C’était la première fois de ma vie que je partais seule en vacances. Les étés de mon enfance se sont immuablement passés en famille dans la vaste maison de mes grands-parents, et ceux de ma jeunesse avec ce groupe d’étudiants qui ne se quittaient jamais. Puis à nouveau en famille, mais celle que j’avais créée. Mon mari, mes enfants, pendant les vingt-trois années de mon mariage.

Mais le divorce prononcé et les enfants éparpillés dans le monde, je me retrouvais seule devant quatre longues semaines de congé à combler. À presque cinquante ans, j’ai acheté un billet de train qui me permettait de relier les capitales européennes, j’ai jeté quelques affaires dans un sac à dos, et j’ai entamé mon  voyage de femme libre. Au dernier moment, j’ai glissé dans la poche de ma veste un appareil de photo rescapé d’un Noël oublié, et dont je ne m’étais jamais servi.

 

Bruxelles, Amsterdam, Berlin, Varsovie, Prague, Rome, avant de rejoindre Madrid et Lisbonne. Des monuments, des paysages, des musées, des bibliothèques. J’ai collectionné pendant ce périple une grande partie de la beauté du monde.

Pourtant, ce n’est pas ce que j’ai photographié.
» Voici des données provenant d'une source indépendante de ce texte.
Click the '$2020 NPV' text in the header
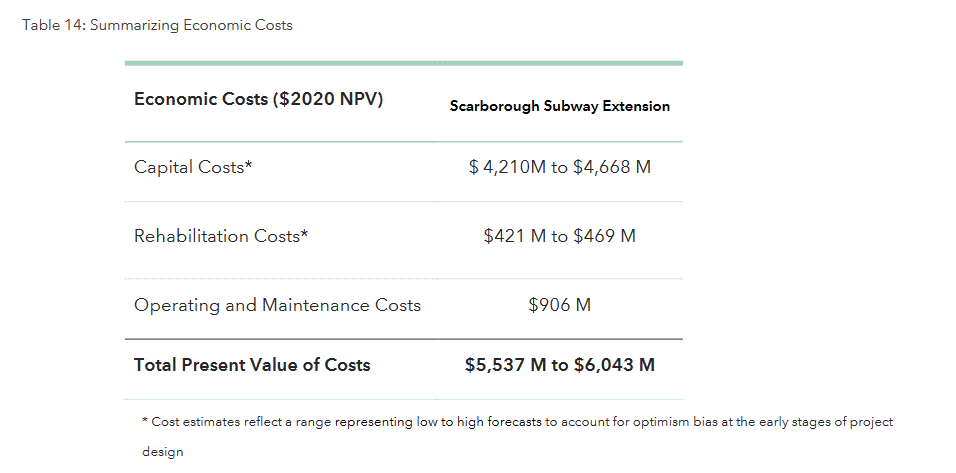 pos(326,100)
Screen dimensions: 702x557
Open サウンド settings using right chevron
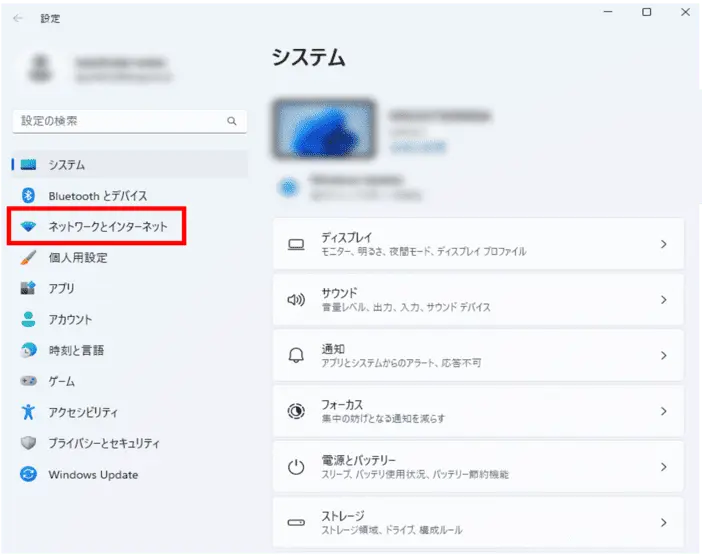663,299
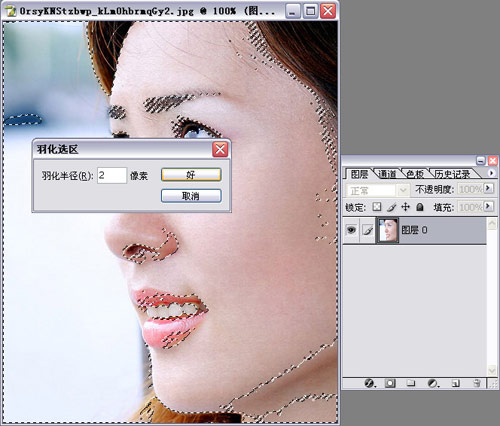Click the 羽化半径 input field

[112, 175]
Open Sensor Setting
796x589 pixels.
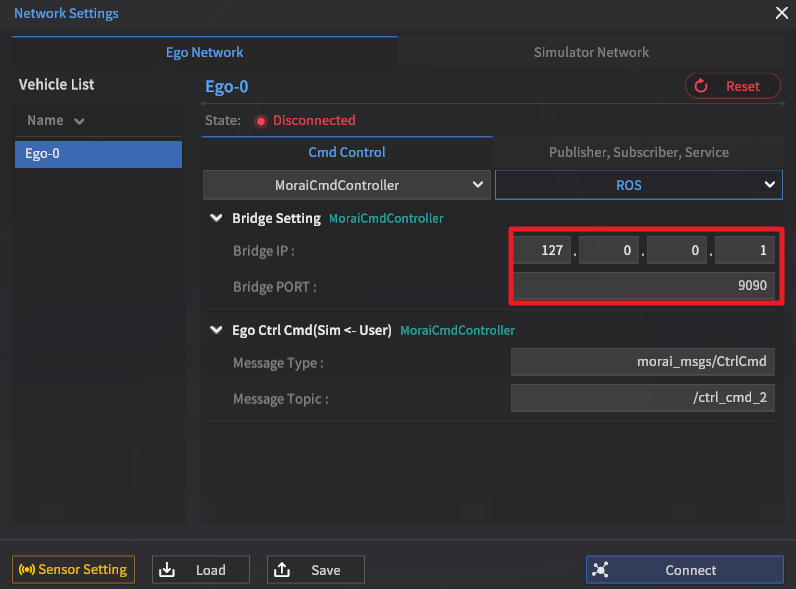(72, 570)
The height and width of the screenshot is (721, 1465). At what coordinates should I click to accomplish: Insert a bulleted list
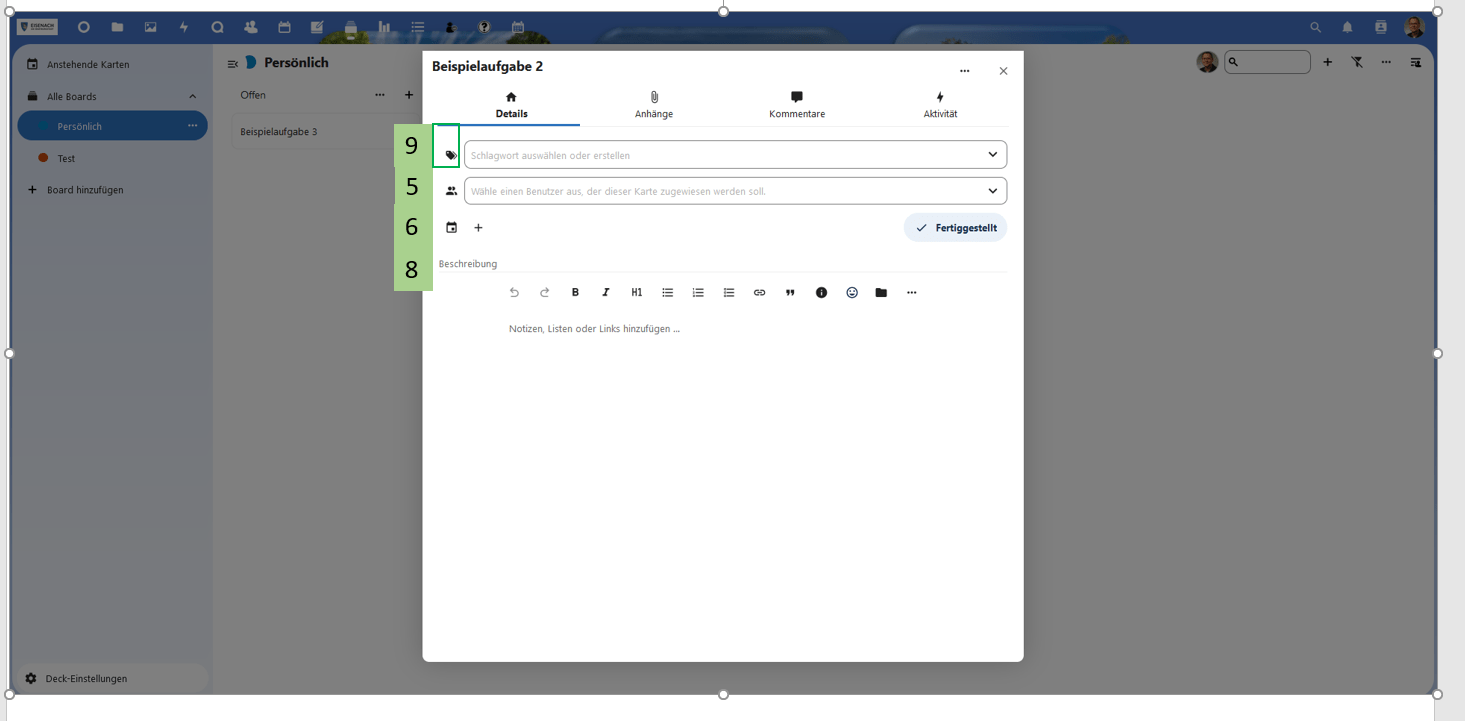[668, 293]

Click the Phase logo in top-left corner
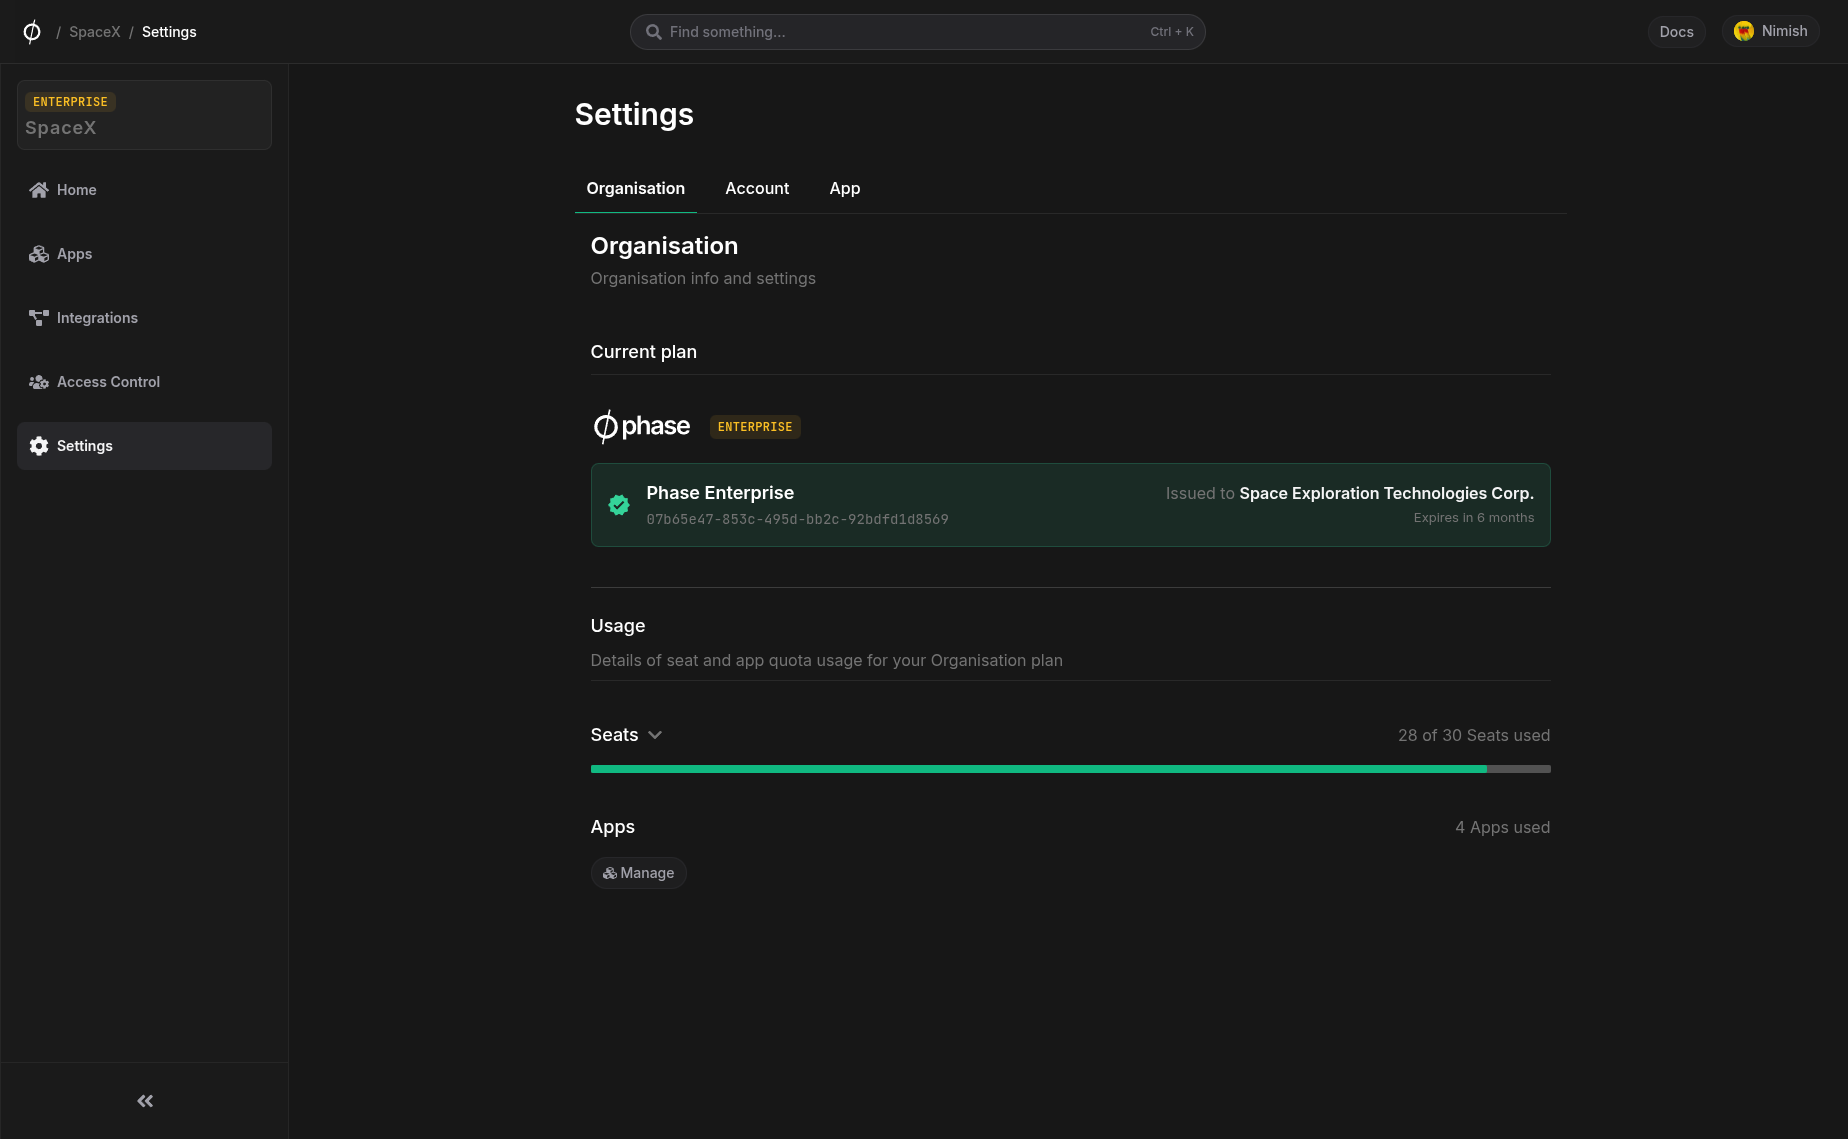point(32,32)
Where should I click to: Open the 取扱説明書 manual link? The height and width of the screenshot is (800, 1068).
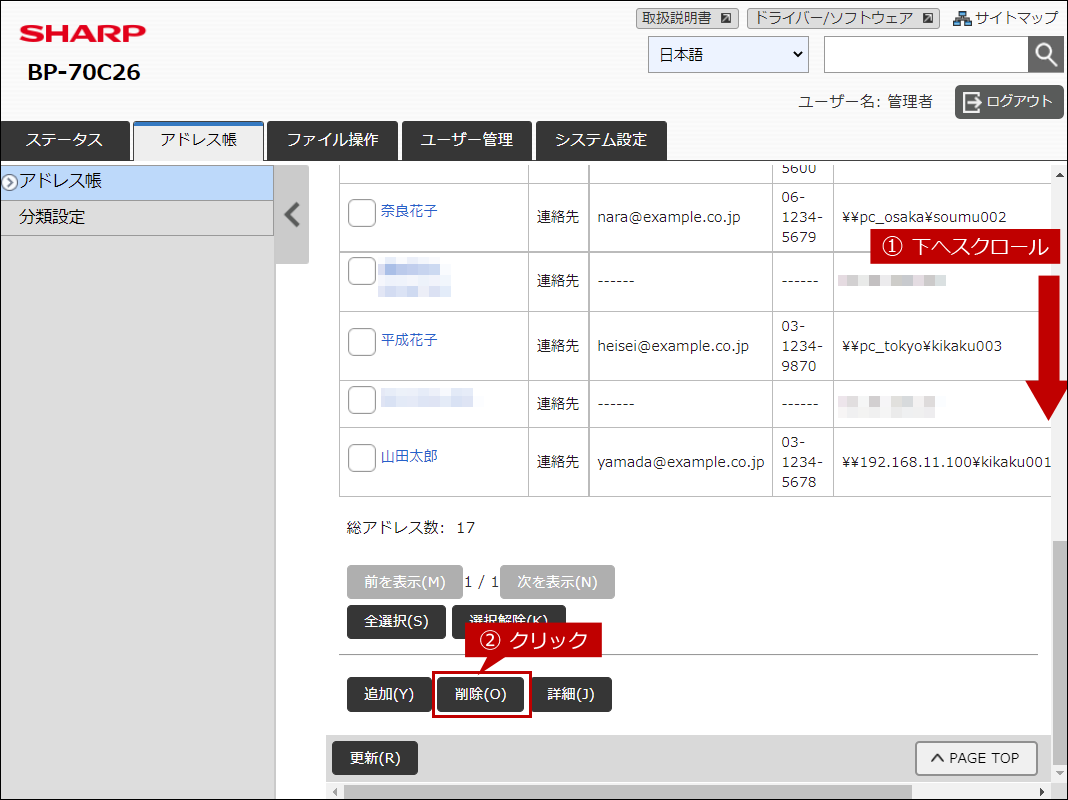(686, 18)
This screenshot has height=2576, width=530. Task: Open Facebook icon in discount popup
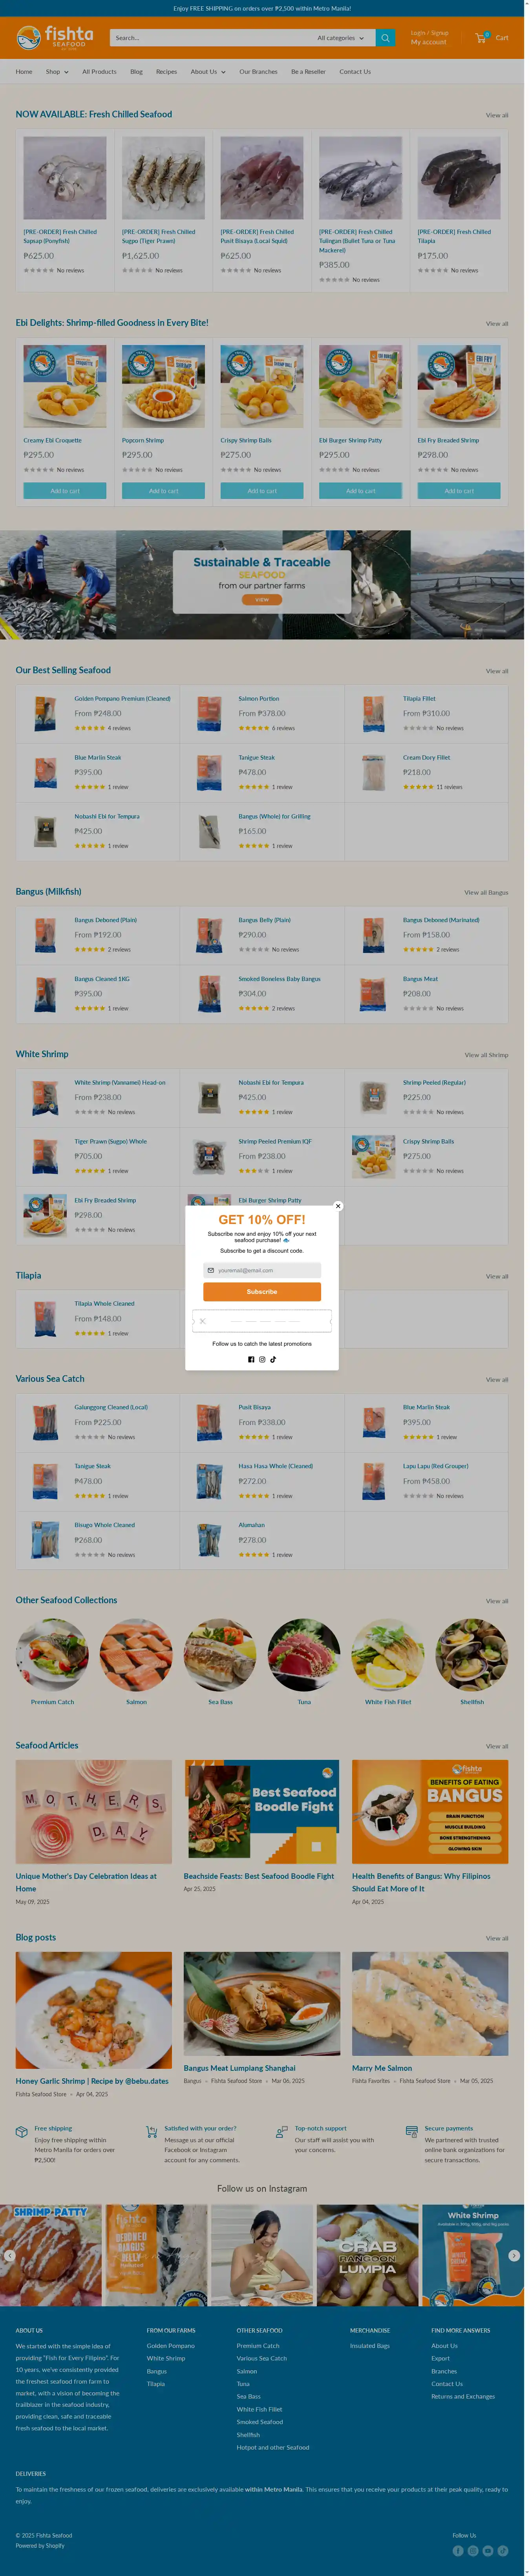click(x=251, y=1359)
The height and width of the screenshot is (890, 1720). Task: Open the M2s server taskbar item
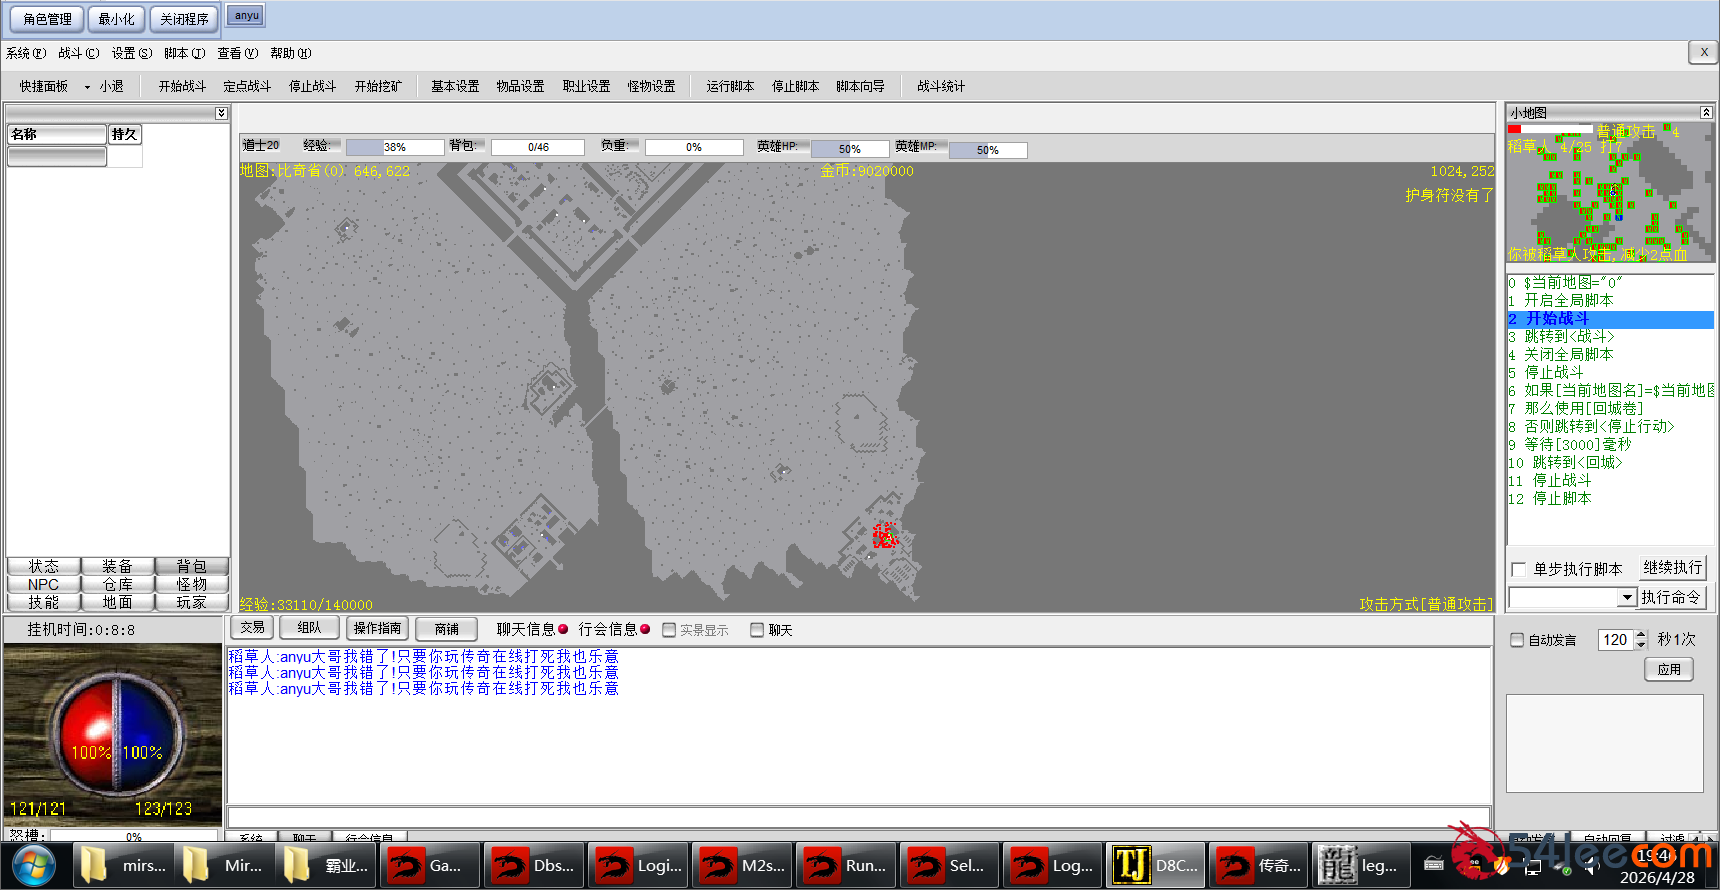(741, 865)
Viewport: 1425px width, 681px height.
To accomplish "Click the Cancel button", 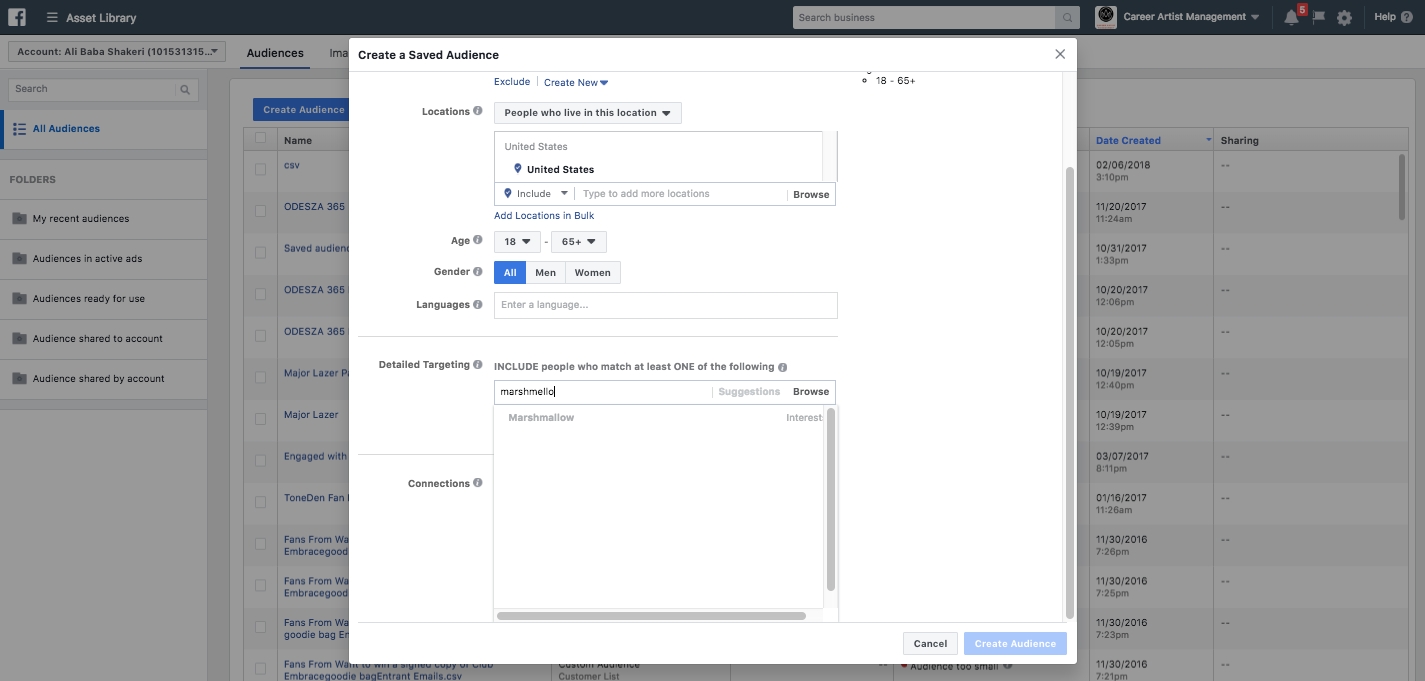I will point(930,644).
Je me suis servie de mon appareil pour tenter de saisir des instants, des scènes insolites, tendres ou drôles, des fleurs inconnues, des places vides, des ombres étranges. Tout ce qui m’appelait ou me surprenait.

Ce n’est qu’en rentrant chez moi que j’ai regardé tous ces clichés. J’avais pris trente-sept photos. À Bruxelles, Amsterdam, Berlin, Varsovie, Prague, Rome, Madrid et Lisbonne. Et sur chacune des trente-sept photos le même homme apparaissait au second plan.